Stored data
=======
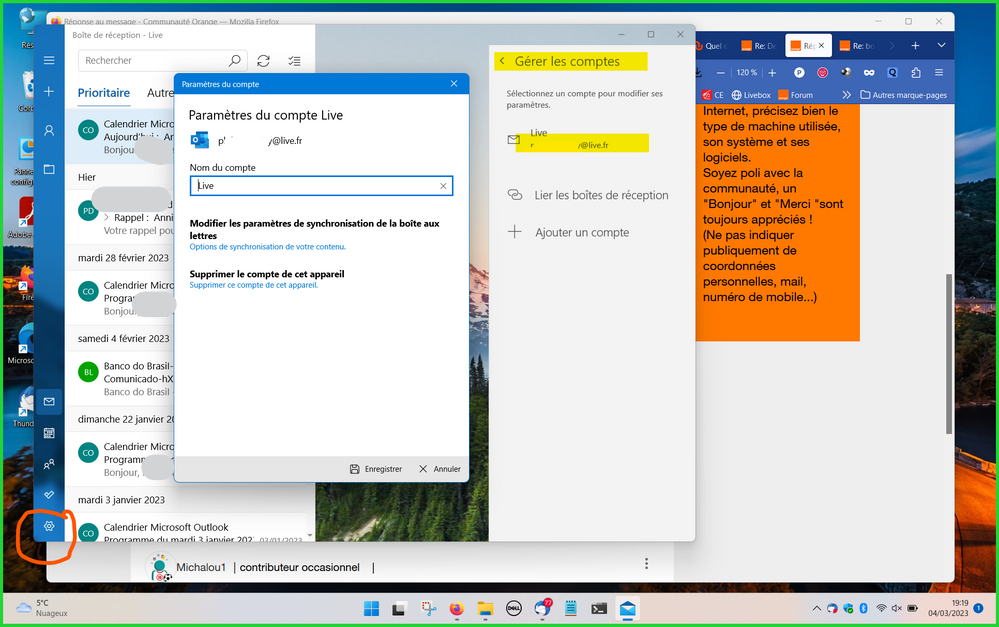Viewport: 999px width, 627px height.
Task: Open synchronization options link
Action: click(268, 247)
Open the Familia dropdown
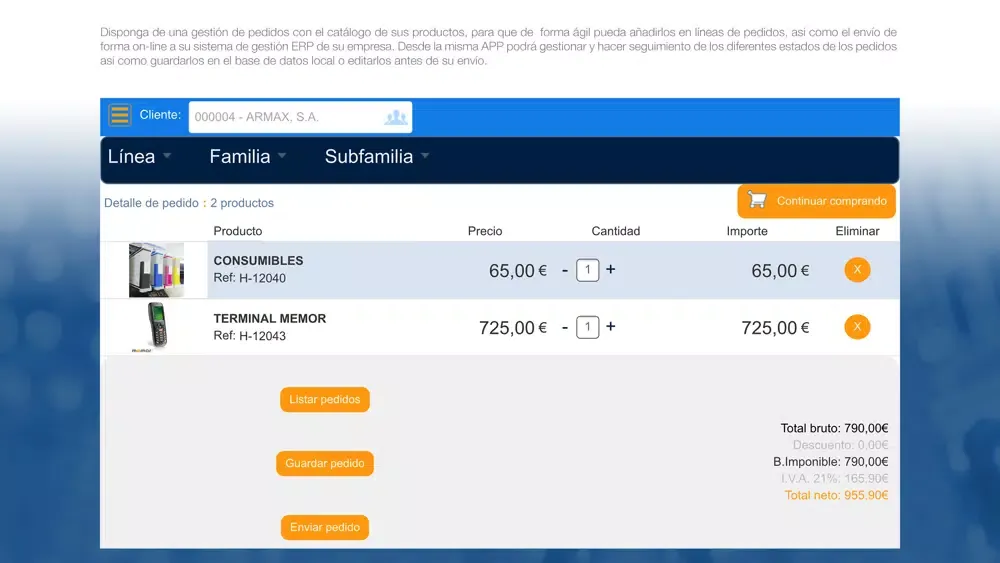Viewport: 1000px width, 563px height. (247, 156)
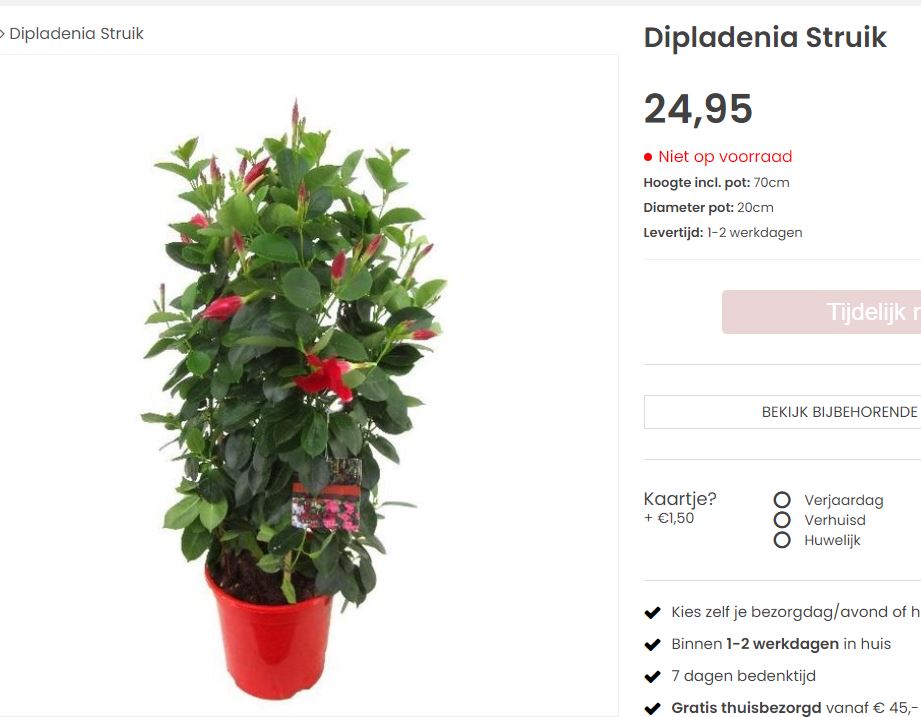Click the Dipladenia plant product image
This screenshot has width=921, height=717.
click(294, 399)
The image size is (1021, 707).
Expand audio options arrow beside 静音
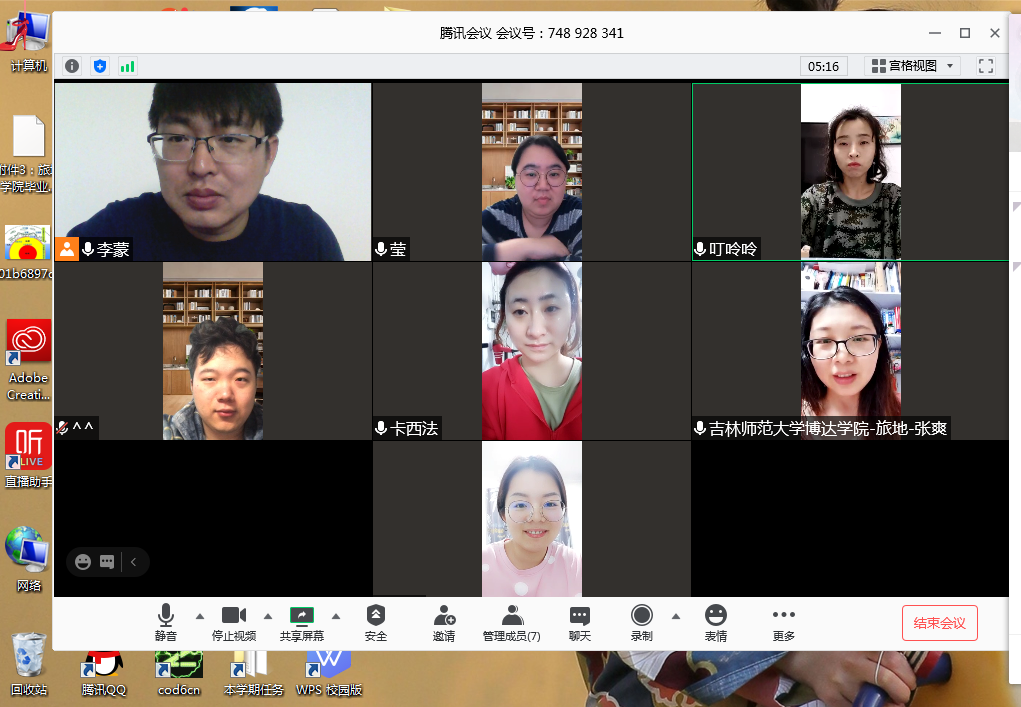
=======
▶ [EXERCISE BRIEF]: A word-for-word copy is needed of the lines from the line with "Open the Familia dropdown" through the last line of the entries above, with both ends kept and the pictures dropped.

▶ [SOLUTION TO THE PROBLEM]:
Open the Familia dropdown
Viewport: 1000px width, 563px height. (247, 156)
Click the Dipladenia plant product image
This screenshot has width=921, height=717.
click(294, 399)
The image size is (1021, 707).
Expand audio options arrow beside 静音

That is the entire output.